Today was hard. I quit my internship via email which I hate to do, but it's really not working out. School started today, and it is going to be really stressful.
I also hit the final nail in the coffin of my last relationship. This was excruciating. I think I will feel good about this soon, but right now I just have to sit with the fact that I lost a very good friend, and that I only seem like a mean person to him. I know he doesn't think very highly of me, but I think highly of me, so it is what it is.
I talked on the phone with someone who I actually like quite a bit and I thought this would make me feel better, but it actually just made me feel rejected for no good reason. He has never liked me really, so I don't know why I bother. Not to mention he lives nowhere near me.

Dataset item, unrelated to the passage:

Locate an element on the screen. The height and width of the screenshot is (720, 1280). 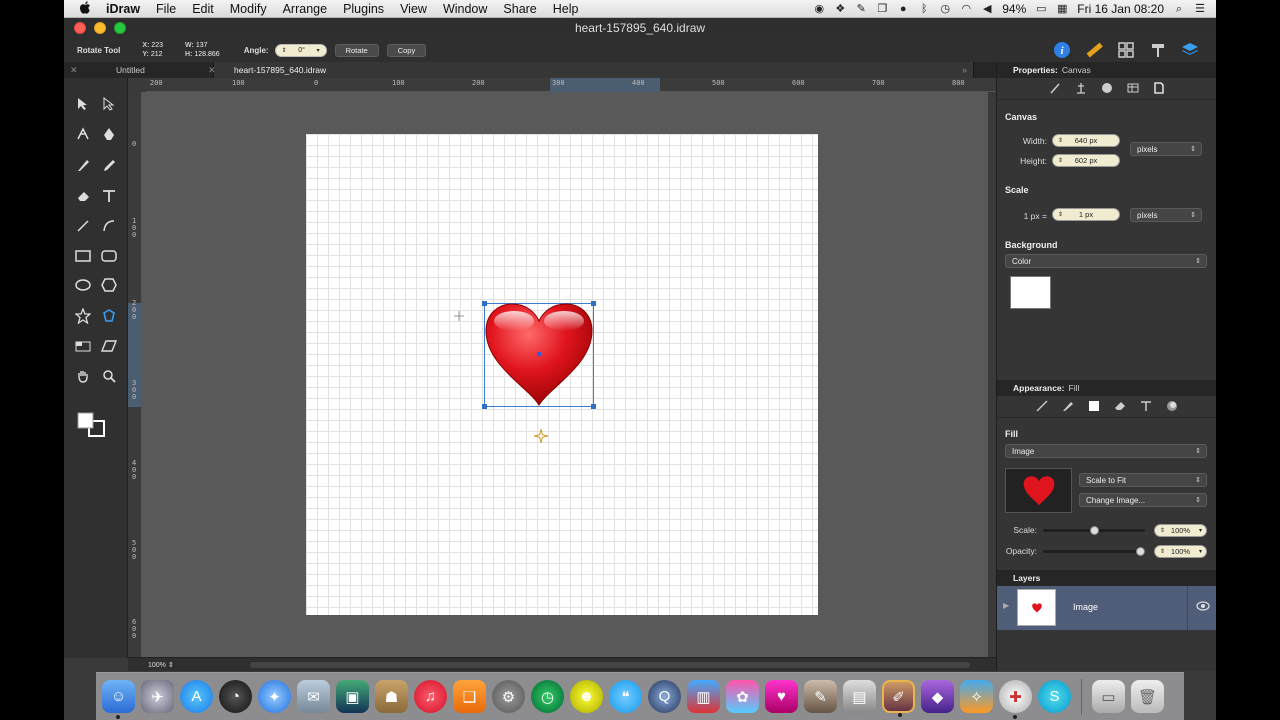
hand-tool-icon is located at coordinates (83, 376).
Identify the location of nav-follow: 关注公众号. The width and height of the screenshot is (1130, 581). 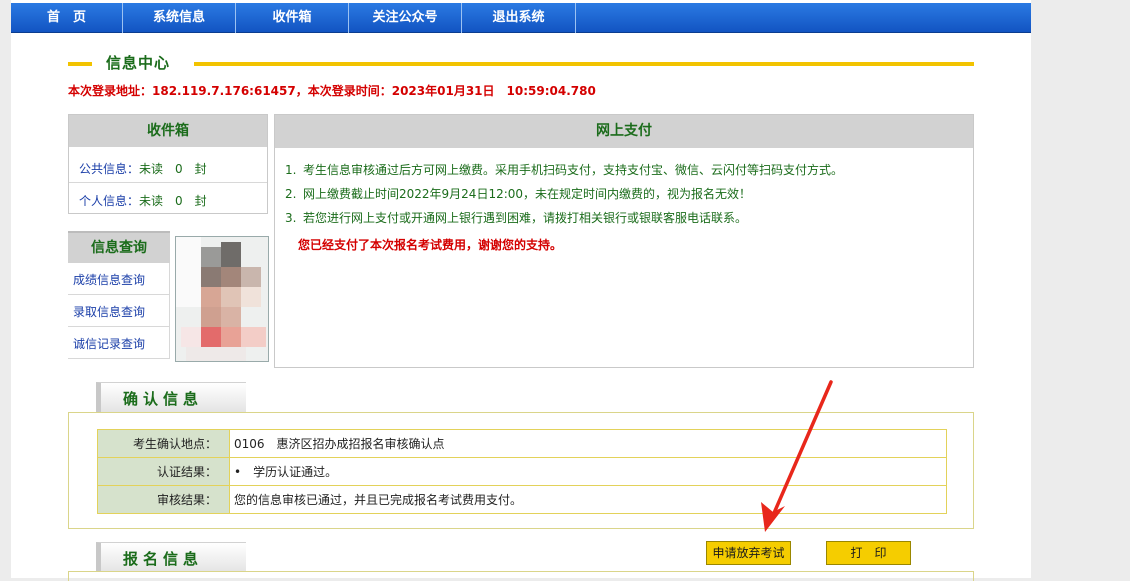
(406, 18).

Additionally, I have given yet another all too anxious male the impression that I am interested in him, which I am most certainly not. Having a booty and being nice does not mean that I like you. It's just who I am. Tell that to someone who texts you 20 times for no reason. What is wrong with people.
The seemingly lone consolation is that I started hanging out with with a nice individual. Honestly, it is a booty call and we both desire it to be nothing more than that. This should make me feel...good? I guess it kind of does.
However, in my purest form, I am a serial monogamist and all this shit just depresses me. I just want to come home, make dinner with my lover, talk about my day and hang out. Instead I am alone, as I have been for the past 9 months, with my closest real support 100 miles away, hooking up with someone who has 75 pairs of sneakers, being hated by someone I loved, being pursued by someone I don't like, feeling rejected for no reason, and to top it all off...I have a lot of homework.
Yes, there are other good things going on in my life. I will write about those another time. Blahhhhh.